“I would think that the qualified parents with the most kids (more little Catholics!) would get first crack at the teaching positions that come open.”
As I pointed out, even if EVERY teaching position were given to a parent of a student, typically, that would only take care of perhaps 6% of the families in a school. There are more families than that with more than three or four children.
However, the strength of many of the Catholic schools in this area is that a significant percentage of their faculty have been there for a long time. Thus, for a school to maintain this strength, even fewer families could be accommodated by hiring one of the parents. Perhaps 2% - 3%. The rest are out of luck.
“And tuition is ALWAYS a burden, especially with paying all the inflated public school taxes too. That's why we moved to a county with lower school tax millage rates (and a very favorable sliding scale on taxes for older citizens, a category we are approaching more rapidly than we like).”
That's nice. My county is a “low-tax” county in Maryland, comparatively speaking. I still pay $5,000 in property taxes (if I owned a house of similar value one county over, my property taxes would be $10,000 - $16,000), and the top income tax rate is over 8%. And, of course, we also now have a 6% sales tax. And our real estate recordation fees and transfer taxes are among the highest in the nation.
Until you get out to the far exurbs of Pennsylania or West Virginia, or southern Virginia, Washington, DC is a very expensive place to live.
“If your employees showed you how they could have the work covered and have the necessary staff on call without hiring more folks (or maybe with having the ladies with children at home job-share) you might go for it.”
If they could square a circle, I'd go for that, too. The difficulty for us is that we see clients every day and do work on their sites, and clients like to be seen between 9 am (8 am at the earliest) and 5 pm. Many of our clients won't have us in before 8 am or 9 am, and many won't let us stay after 5 pm or 6 pm.
Thus, it's really tough to get 10-billable-hour days out of our work.
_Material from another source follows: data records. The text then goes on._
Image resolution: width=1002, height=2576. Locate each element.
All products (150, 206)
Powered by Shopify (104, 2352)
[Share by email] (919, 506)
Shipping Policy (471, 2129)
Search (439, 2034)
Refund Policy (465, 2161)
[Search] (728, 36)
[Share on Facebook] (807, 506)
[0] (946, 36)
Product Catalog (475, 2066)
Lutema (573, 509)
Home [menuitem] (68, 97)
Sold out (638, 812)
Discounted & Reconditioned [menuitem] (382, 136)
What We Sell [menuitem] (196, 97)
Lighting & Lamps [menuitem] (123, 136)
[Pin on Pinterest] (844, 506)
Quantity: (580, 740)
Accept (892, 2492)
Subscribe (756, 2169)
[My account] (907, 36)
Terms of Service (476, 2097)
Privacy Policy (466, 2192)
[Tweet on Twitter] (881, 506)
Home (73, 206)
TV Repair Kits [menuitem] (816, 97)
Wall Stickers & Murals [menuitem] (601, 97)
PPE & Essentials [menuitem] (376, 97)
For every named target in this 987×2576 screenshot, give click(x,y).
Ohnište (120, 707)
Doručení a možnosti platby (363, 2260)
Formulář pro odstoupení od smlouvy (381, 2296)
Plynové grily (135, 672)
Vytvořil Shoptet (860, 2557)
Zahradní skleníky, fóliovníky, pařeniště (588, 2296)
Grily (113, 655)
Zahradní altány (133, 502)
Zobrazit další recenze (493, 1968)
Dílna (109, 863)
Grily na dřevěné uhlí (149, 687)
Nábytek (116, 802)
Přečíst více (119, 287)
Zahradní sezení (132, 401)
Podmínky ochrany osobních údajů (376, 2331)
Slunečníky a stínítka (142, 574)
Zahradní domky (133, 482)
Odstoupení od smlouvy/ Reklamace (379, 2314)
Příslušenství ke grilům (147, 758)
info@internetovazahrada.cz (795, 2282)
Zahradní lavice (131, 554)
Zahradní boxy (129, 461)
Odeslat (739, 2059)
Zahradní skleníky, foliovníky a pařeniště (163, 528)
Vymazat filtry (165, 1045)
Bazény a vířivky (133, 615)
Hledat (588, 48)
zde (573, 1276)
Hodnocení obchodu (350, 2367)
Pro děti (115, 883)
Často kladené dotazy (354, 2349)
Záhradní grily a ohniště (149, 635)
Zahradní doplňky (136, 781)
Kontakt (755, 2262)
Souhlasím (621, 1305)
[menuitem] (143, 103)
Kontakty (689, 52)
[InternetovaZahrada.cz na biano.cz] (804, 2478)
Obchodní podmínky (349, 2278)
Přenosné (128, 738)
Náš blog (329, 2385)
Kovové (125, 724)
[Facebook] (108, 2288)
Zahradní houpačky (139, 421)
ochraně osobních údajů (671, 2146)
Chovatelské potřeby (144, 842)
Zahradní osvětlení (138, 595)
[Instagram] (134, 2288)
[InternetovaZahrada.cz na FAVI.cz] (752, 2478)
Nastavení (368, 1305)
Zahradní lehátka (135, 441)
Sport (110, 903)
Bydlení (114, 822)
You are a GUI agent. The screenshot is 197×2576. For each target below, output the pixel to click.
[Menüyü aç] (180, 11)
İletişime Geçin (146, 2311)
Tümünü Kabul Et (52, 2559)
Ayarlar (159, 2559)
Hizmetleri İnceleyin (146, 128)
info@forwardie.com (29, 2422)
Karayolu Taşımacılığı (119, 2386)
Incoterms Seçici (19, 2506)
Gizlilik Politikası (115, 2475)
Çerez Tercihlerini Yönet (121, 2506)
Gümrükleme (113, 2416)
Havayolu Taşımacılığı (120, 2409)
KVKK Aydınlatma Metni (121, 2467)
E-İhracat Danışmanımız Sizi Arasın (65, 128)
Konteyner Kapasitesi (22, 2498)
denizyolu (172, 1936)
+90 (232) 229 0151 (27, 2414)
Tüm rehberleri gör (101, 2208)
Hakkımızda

As well, it's a lot tougher to respond to emergency calls when we have fewer staff available each day of the week.
Although no one formally "telecommutes," many tasks can be done remotely, and thus, staff members are free to work from home when they can. But it is tough to schedule an entire day at home, and it's even tougher to create schedules and routines around remotely-performed tasks.
sitetest
We are a nest of paper-shufflers over here, and you can shuffle paper pretty much anywhere.
Sounds like they are taxing you pretty much to the limit. I thought City of Atlanta was bad, but clearly they are amateurs in this area! (You have a COUNTY income tax??!!?)